Social networks of smell
When it comes to romance, some researchers believe that a person’s sense of smell—not just how they smell, but how well they smell—may be just as important. And that appears to be far easier to measure.
A person’s nose has about 400 different types of olfactory receptors, and 6 million in total. That vast variation suggests that each person smells the world slightly differently, says the researcher Sobel. In a 2015 study published in the journal PNAS, Sobel and his colleagues found out that by testing how 238 people reacted to a series of odors, they could develop an algorithm to characterize a person’s unique sense of smell, which they dubbed an “olfactory fingerprint.” Blood tests revealed that a person’s olfactory fingerprint was significantly linked to their HLA type—so strongly that they could use it as a tool to screen bone marrow transplants, Sobel says.
Could a smell-based fingerprint also predict the quality of a relationship? That’s the subject of a forthcoming study, in which Sobel’s team took olfactory fingerprints from 222 couples—some of whom had been together a short time, others who had been married 35 years—and interviewed them. There was a “frighteningly strong” link between how similarly couples perceived the scents of the world and the success of their romantic relationship, Sobel says. Couples that smell together, stay together.
Sobel is determined to get as many people as possible to rate odors to improve his algorithm, so he decided to meet lovelorn masses in their natural habitat: the Internet. In April, he launched SmellSpace.com, the world’s first smell-based social network, where there are no selfies to post or favorite-first-date questions to answer. Instead, you scratch and sniff your way through a scent packet that Sobel sends you, trying to decipher the difference between wet dog and musk, to rate the spiciness levels of manure and garbage.
At the end, a user’s profile is nothing more than a smell score. Members are shown a list of similar smellers, who may be promising romantic candidates. In a way, it’s Sense of Smell Dating. “There’s no way to send your body odor to a million people right now,” Sobel says. “That’s why we’re pushing sense of smell.” Imagine the possibilities, he says, if SmellSpace could serve up a list of the most compatible mates out of millions.
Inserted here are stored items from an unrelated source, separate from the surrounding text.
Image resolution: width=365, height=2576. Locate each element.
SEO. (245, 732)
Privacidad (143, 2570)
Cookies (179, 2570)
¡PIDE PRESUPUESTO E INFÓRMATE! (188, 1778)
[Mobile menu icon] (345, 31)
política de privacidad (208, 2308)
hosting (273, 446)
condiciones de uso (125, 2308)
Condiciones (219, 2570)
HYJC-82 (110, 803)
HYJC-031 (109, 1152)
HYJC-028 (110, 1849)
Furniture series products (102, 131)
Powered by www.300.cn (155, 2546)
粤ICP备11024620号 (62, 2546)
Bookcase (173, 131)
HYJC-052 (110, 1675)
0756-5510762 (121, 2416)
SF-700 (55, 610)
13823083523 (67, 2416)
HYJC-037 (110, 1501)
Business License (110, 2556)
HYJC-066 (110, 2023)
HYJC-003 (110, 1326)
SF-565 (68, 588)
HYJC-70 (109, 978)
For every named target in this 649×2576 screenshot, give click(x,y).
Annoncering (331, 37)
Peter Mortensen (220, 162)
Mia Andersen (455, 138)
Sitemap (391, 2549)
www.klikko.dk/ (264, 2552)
The website has a long way to go; right now, it has about 1,700 members, roughly 1,600 of whom live in Israel.
One of these users, an Israeli who read about SmellSpace in an article posted on Facebook, pings me with a message in Hebrew. I respond in English, asking him what he thinks of the service so far.
“I hope to find here some new friends and maybe a girlfriend to marry to,” he says.
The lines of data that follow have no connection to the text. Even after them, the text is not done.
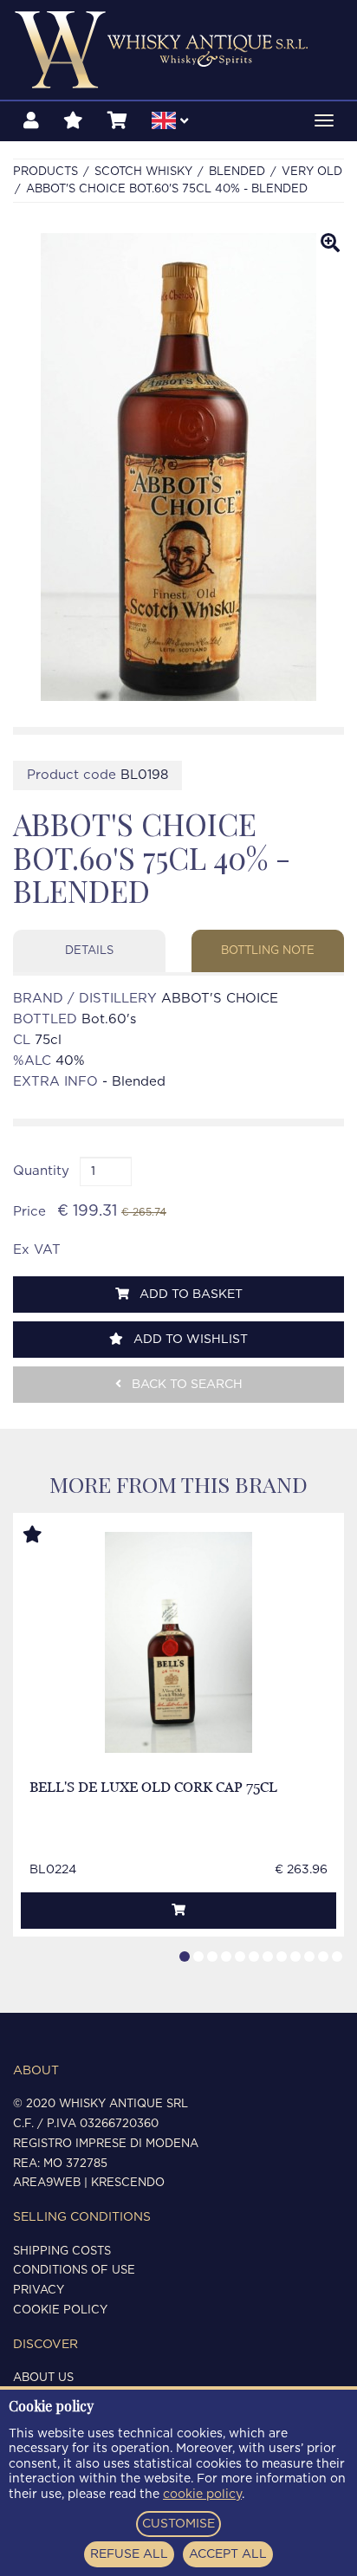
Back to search (185, 1385)
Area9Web (47, 2183)
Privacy (38, 2290)
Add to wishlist (189, 1339)
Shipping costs (62, 2251)
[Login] (31, 121)
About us (43, 2378)
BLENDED (237, 172)
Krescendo (128, 2183)
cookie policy (202, 2494)
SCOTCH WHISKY (143, 172)
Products (45, 172)
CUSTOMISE (178, 2524)
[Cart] (117, 121)
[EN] (169, 123)
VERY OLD (312, 172)
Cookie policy (60, 2310)
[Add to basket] (178, 1910)
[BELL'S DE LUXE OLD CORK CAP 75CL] (179, 1642)
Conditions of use (74, 2270)
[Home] (178, 50)
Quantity (41, 1171)
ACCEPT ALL (228, 2554)
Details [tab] (89, 951)
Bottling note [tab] (268, 951)
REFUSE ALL (129, 2554)
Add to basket (189, 1294)
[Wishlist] (73, 121)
“Do you think it’s possible to find a girlfriend based on similar senses of smell?” I ask him.
“I don’t know,” he replies. “I want to try.”
The sniff test
The T-shirts of my prospective lovers are stuffed into small numbered baggies. I unseal each of them, one at a time, and inhale deeply. The first is ripe with sweet, nauseating body odor so thick I nearly choke. The second smells like stale tobacco. Some swatches are spicy, while others are inoffensive, and even kind of nice. “Like sweet laundry detergent,” I jot down for one. “He’s like, ‘Look how cute I am!'” I write for another.
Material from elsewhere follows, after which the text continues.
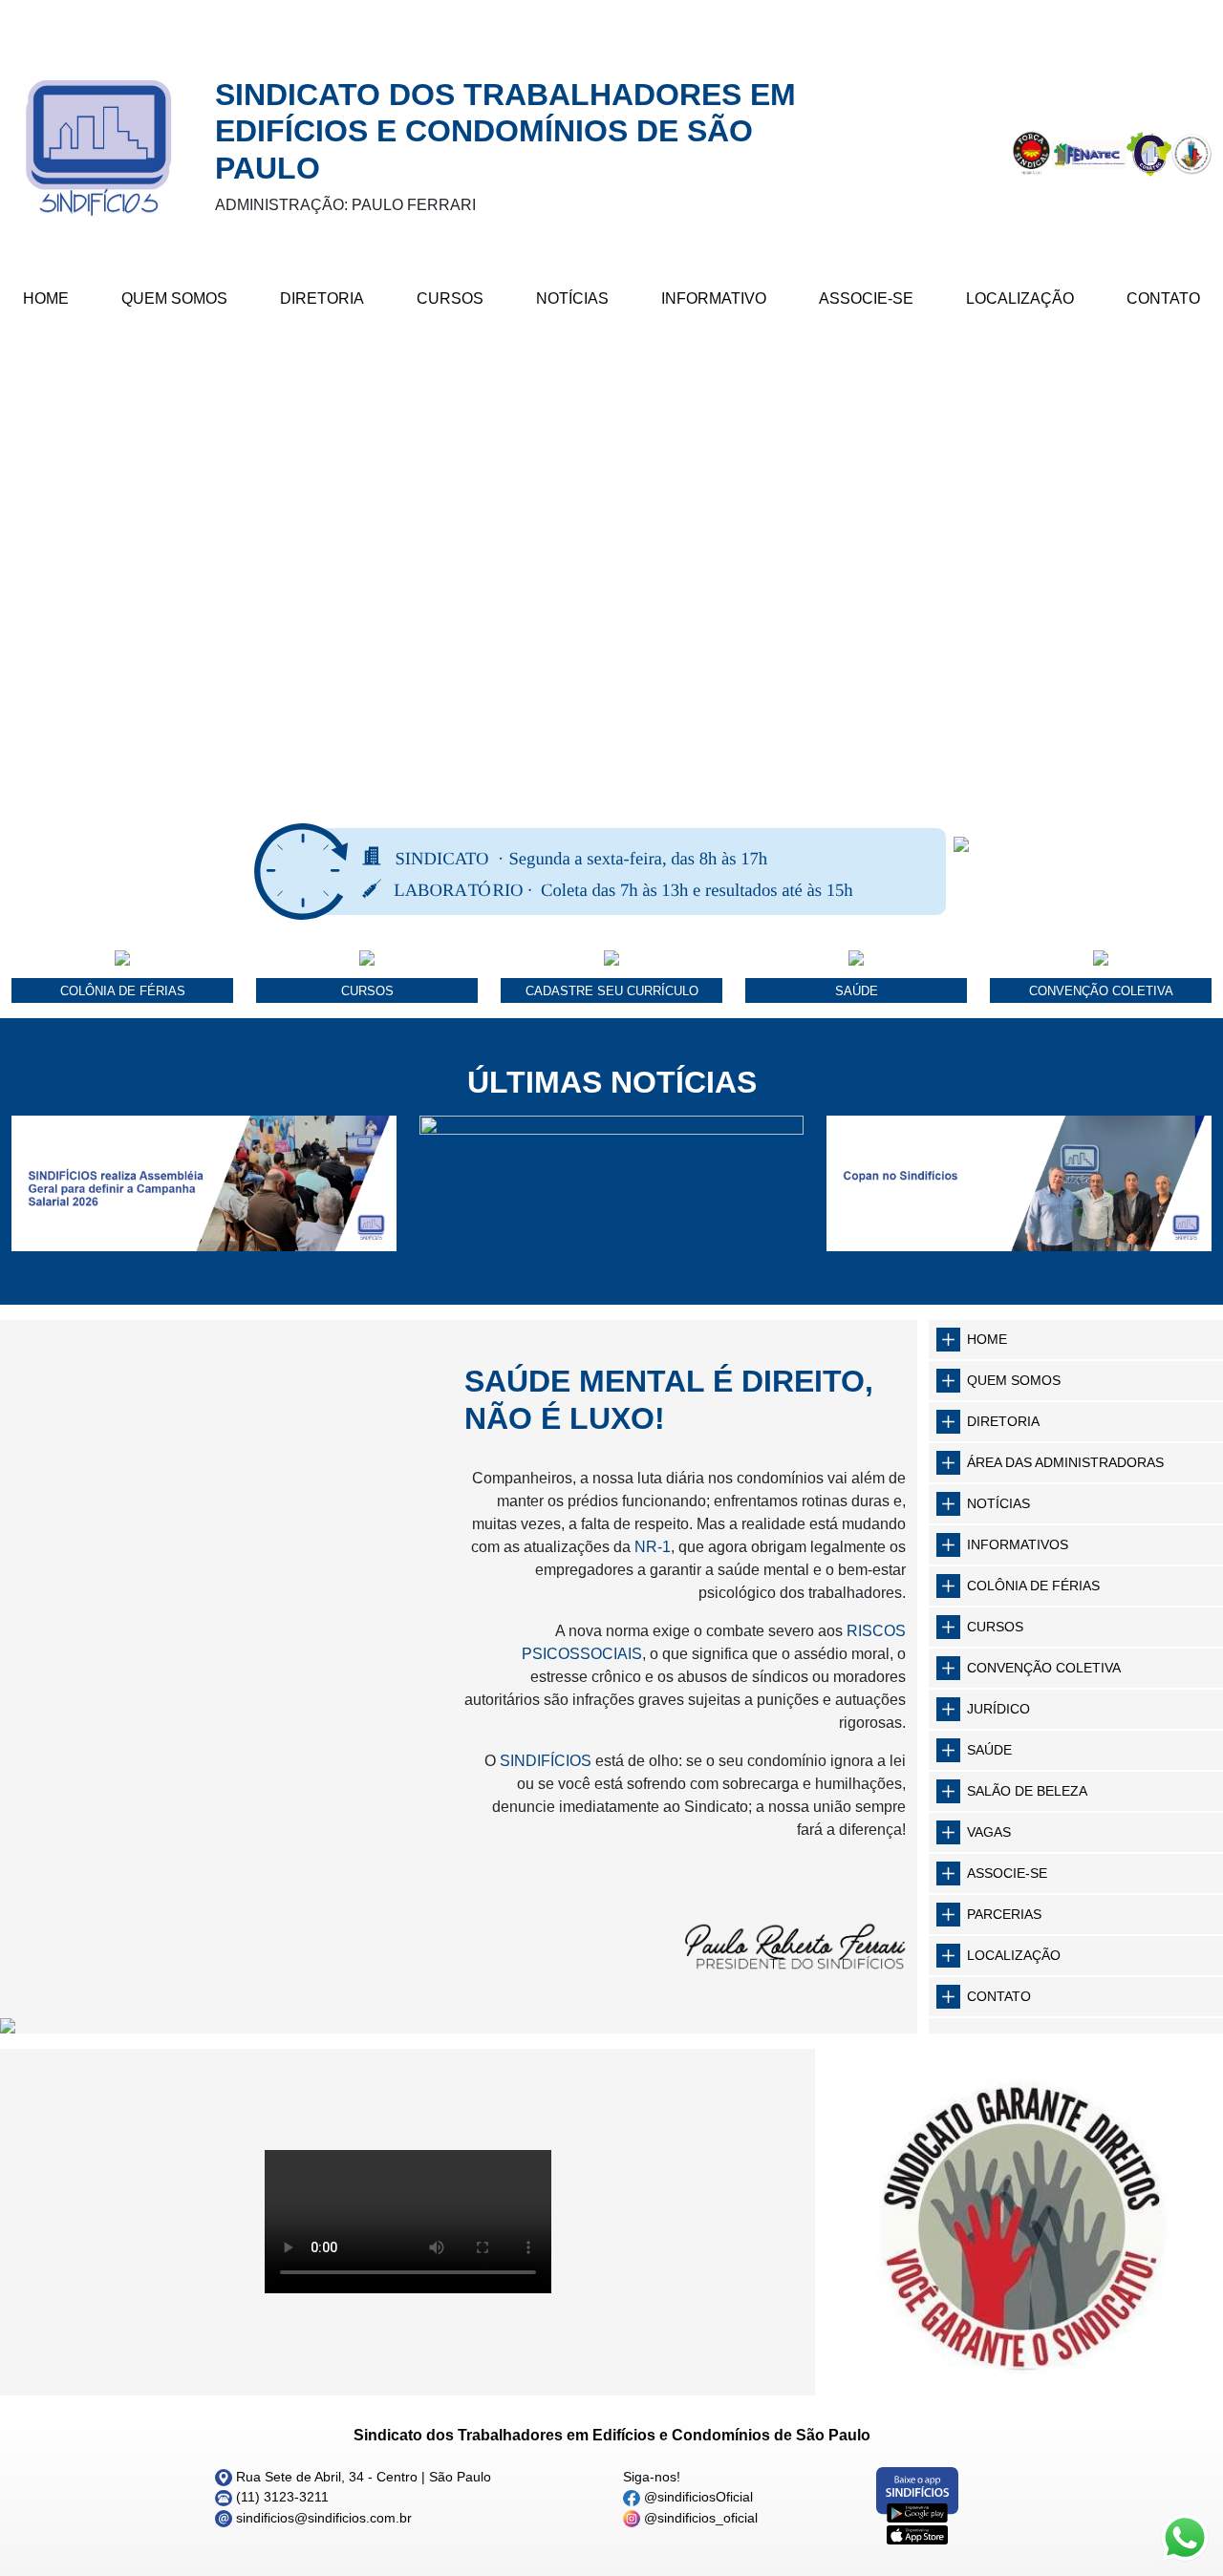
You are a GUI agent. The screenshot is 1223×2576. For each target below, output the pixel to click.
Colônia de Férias (1033, 1585)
I mark my six favorites on the Smell Dating website, and instantly, I have my matches. Only two sweaty T-shirt wearers also choose me. This kind of rejection feels worse than an unrequited photo swipe. The vast majority of smell daters sniffed me, and passed.
But maybe my apparently narrow smell appeal meant that my matches were all the more special, I tell myself. I open my Smell Dating email and find that we’ve been connected by our personal email addresses—not by faceless phone numbers, which the website had promised. I immediately Google my matches, assuming they’ll do the same to me, and the service turns into Tinder: a dating pool ruled by what the eye sees, not what the nose knows. Neither of my matches agree to meet me in person. The smell spell is broken.